Okay, so it turns the Eleventh Doctor and Rory have been traveling with a flesh avatar of Amy for months, while the actual Amy has been kidnapped and serving as an incubator for the baby the Doctor’s out-of-nowhere arch enemies want to steal and brainwash into becoming a weapon and killing the Doctor. Yeah. And because this era is often That Kind of Show, it’s all about the Doctor and Rory swooping in to rescue Amy and the newborn. There’s a bunch of twists, a centurion uniform, some interesting side characters, and a last-minute reveal that’s very, “Wait—what??”
We’ll start with what I like. This episode sees the first appearance by the Paternoster gang, and it’s a good one—in particular, Strax is at his absolute best here. I also really like the character of Lorna as a sort of foil to Amy, a woman who met the Doctor as a little girl but never had him come back to travel with her. The scene between River and Rory at Stormcage is lovely, although I kind of hate River’s remarks about the Battle of Demons Run. (I mean, “He’ll rise higher than ever before and then fall so much further”? That is an enormous claim, and I don’t think it delivers on either, even considering the personal stakes involved in the latter. After all, at this point, it’s our understanding that the Doctor destroyed his own planet/people to end the Time War. That wasn’t a worse day for him? Come on, Moffat.)
But I’m getting off-track. I also think everyone acts like bosses, by which I mean the performances of the actors themselves. Matt Smith is a powerhouse, Arthur Darvill knocks it out of the park, and Karen Gillan has some great moments—I love the scene where she prepares to attack someone with an electric toothbrush, severely warning her unseen assailant that she’s cross. Alex Kingston is also terrific. I’m not altogether satisfied with the episode’s final scene, but she’s excellent in it.

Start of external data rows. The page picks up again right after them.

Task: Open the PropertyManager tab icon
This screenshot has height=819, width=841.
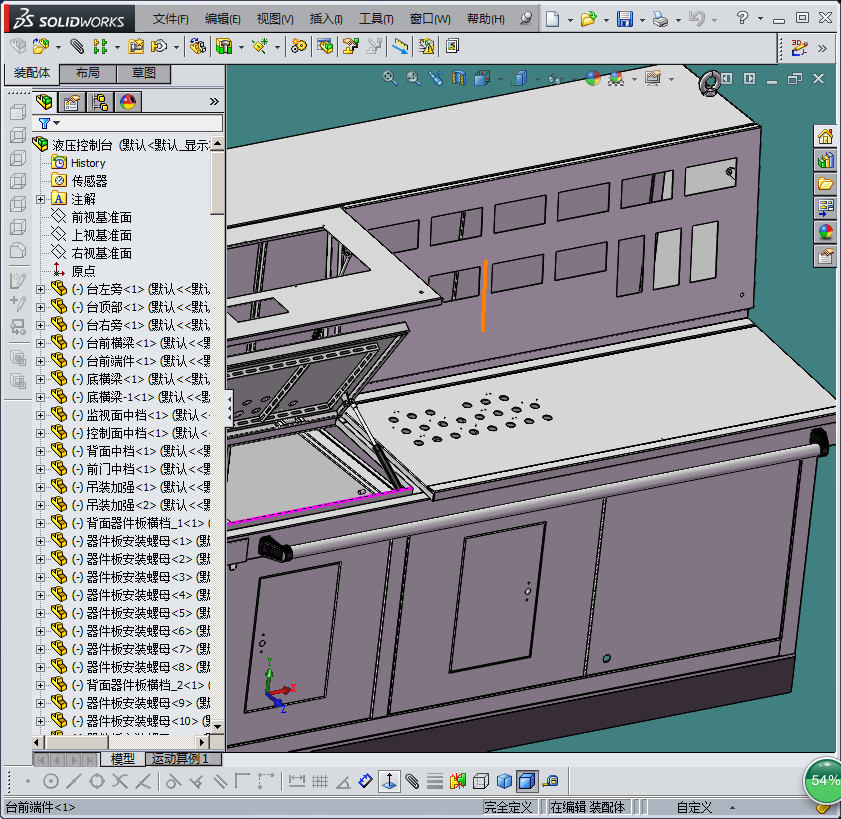Action: 72,102
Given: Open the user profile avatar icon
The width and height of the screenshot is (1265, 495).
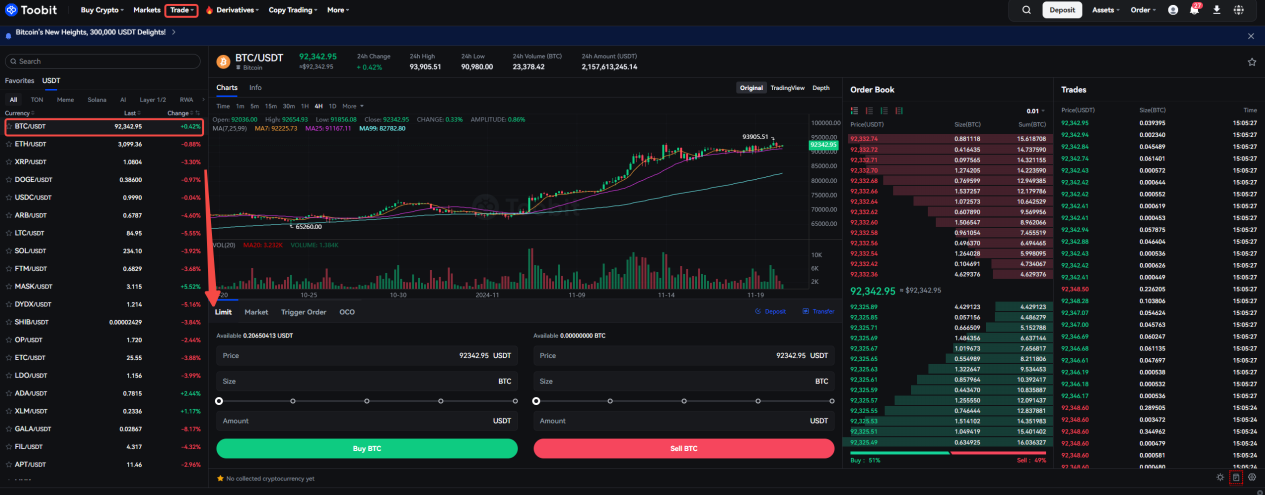Looking at the screenshot, I should [x=1173, y=10].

That leaves everything else. There are seriously convoluted plans being plotted by both sides in this fight, and in retrospect, I don’t like that Madame Kovarian’s hatred of the Doctor sounds so personal when all the Silence and First Question stuff that comes later suggests that isn’t the case at all. I’ve already described why I have a problem with the Thin One and the Fat One (seriously, who thought that was funny?) As you may have gathered from the review so far, I also hate that Amy is basically here to be the damsel. It’s a role I think she, regrettably, had to play too often during her time on the show, but it feels especially egregious here. (Side note: the “permission to hug” thing is also terrible. Amy came into consciousness that she’d been kidnapped, gave birth to a baby she hadn’t even known she was having, and then went through the enormous emotional upheaval of having that baby stolen and recovered, and her husband gets to police how long her best friend can hug her? That is so gross.)
Lastly, there’s this really weird/irritating running theme of people saying vaguely worded things that sound as if they’re implying the Doctor, not Rory, might be the father of Amy’s baby. There’s Amy’s opening speech about Melody’s father, who’s “lived for hundreds and hundreds of years” and is “the last of his kind,” there’s the silly “human + Time Lord” DNA thing and the questions about how Melody “began,” and the Doctor announcing, “It’s mine,” without saying upfront that he’s talking about the cradle. I don’t even know what this was in service of, but it’s really annoying. It feels forced, the idea of the Doctor and Amy having sex is so messed up to me, and there doesn’t seem to be a point to any of it. Why???